Setelah menempuh perjalanan sekitar 45 menit, mereka sampai di tempat tujuan. Sandy segera keluar dari mobil dan tentunya diikuti oleh Sabrina. Bocah perempuan itu melangkah mengikuti ayahnya masuk ke dalam rumah. Setibanya di dalam, terlihat jika Renita tengah duduk di sofa, sementara Killa tengah menonton televisi.

"Renita, ini pesanan kamu." Sandy melangkah mendekat istrinya yang sedang duduk di sofa. Mendengar suara suaminya, Renita lantas mendongak.

"Lama banget sih, mas. Udah pengen banget," kata Renita seraya menyambar kresek berwarna putih yang Sandy bawa.

"Tadi ngantri soalnya. Ya sudah, aku anterin Sabrina dulu ya." Sandy berpamitan. 

"Tunggu dulu, mas. Sebelum kamu nganterin Sabrina pulang, tolong beliin es cendol dulu di pertigaan sana," pinta Renita. Mendengar itu Sandy menghembuskan napasnya. Jika tidak dituruti pasti akan marah.

"Sabrina, papa beliin tante Renita es cendol dulu nggak apa-apa kan." Sandy meminta ijin kepada putrinya, sementara Sabrina hanya mengangguk.

"Ya sudah, kamu bisa duduk dulu," ucap Sandy. Lagi, Sabrina hanya mengangguk, setelah itu Sandy bergegas untuk pergi.

Setelah Sandy pergi, Sabrina memilih untuk duduk di sofa, sementara Renita memutuskan untuk pergi ke dapur karena haus. Selang beberapa menit Killa bangkit dan melangkah mendekat Sabrina. Menyadari akan kedatangan Killa, Sabrina berubah untuk tetap bersikap ramah. Karena kedua anak itu tidak akan pernah akur jika bersama.

"Heh, tadi kamu sengaja ngelarang aku untuk ikut papa ya," ucap Killa yang kini sudah berdiri di depan Sabrina.

"Memangnya kenapa kalau iya, kan kak Killa sudah sering jalan-jalan sama papa," sahut Sabrina. Mendengar itu mata Killa melebar.

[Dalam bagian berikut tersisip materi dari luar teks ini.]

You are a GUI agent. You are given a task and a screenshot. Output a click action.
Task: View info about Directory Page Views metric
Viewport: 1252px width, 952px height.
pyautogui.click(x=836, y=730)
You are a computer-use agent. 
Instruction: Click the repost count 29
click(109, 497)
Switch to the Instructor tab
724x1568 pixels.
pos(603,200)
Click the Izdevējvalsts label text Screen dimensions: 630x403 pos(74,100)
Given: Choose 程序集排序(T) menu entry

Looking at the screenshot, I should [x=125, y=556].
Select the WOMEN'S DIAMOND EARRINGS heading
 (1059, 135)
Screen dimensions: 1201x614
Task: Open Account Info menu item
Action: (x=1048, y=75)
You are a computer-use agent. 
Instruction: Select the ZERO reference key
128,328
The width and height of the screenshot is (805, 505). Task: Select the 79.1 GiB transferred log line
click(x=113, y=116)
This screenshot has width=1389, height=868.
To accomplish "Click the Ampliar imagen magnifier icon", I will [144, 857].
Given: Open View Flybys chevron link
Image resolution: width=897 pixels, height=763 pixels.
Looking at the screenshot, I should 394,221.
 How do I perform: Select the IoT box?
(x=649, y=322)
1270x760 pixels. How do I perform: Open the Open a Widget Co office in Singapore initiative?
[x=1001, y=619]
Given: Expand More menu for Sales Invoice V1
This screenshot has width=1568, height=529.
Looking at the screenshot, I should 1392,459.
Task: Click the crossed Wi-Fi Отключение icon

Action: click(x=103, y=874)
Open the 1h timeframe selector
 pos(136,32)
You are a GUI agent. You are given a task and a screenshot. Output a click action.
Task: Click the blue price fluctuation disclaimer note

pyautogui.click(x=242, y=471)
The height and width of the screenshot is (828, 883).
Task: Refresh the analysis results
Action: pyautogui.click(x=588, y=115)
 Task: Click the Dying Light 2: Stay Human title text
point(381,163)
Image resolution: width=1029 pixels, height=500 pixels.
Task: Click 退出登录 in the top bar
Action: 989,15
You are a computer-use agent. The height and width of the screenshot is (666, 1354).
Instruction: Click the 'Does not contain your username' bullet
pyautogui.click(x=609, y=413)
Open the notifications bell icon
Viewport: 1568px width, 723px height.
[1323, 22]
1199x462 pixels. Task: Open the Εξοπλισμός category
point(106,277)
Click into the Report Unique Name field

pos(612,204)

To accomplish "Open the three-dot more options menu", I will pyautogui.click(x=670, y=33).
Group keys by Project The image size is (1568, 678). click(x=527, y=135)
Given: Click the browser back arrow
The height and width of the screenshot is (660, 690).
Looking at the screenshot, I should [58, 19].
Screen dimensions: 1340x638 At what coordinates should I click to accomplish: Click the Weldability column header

"Papa itu cuma milik aku, aku peringatkan, kalau ini hari terakhir kamu jalan-jalan dan ketemu sama papa. Setelah ini aku tidak ijinin kamu untuk ketemu lagi sama papa." Killa mendorong dada Sabrina dengan cukup kasar. Tidak terima, Sabrina bangkit dan ikut mendorong dada Killa.

"Aku juga anak papa, jadi aku juga berhak untuk keterangan sama papa," kata Sabrina.

"Nggak boleh. Kamu nggak boleh ketemu lagi sama papa." Karena kesal, Killa menjambak rambut panjang Sabrina. Tidak mau kalah, Sabrina pun melakukan hal yang sama.

"Lepas, sakit tahu." Dengan sekuat tenaga, Sabrina mendorong tubuh Killa hingga jatuh. Bruk, kepala Killa terbentur kaki meja, melihat itu Sabrina sedikit terkejut.

"Astaga, Killa." Renita berlari menghampiri putrinya yang kini tengah kesakitan seraya memegang kepalanya yang mengeluarkan cairan merah.

"Kamu, dasar anak nakal. Kamu sudah mencelakai anak saya. Kamu harus mendapatkan hukuman." Renita bangkit dan menarik tangan Sabrina. 

"Lepas, anak tante yang duluan. Anak tante yang nakal." Sabrina berusaha memberontak, tapi tenaganya tak sebanding dengan tenaga Renita.

Renita mengikat tangan dan kaki Sabrina, lalu mendudukkan bocah perempuan itu di bawah shower yang airnya mengalir. Setelah itu Renita bergegas keluar untuk mengobati luka putrinya. Sementara Sabrina saat masih di dalam kamar mandi dan duduk di bawah shower dengan kondisi tangan dan kaki terikat.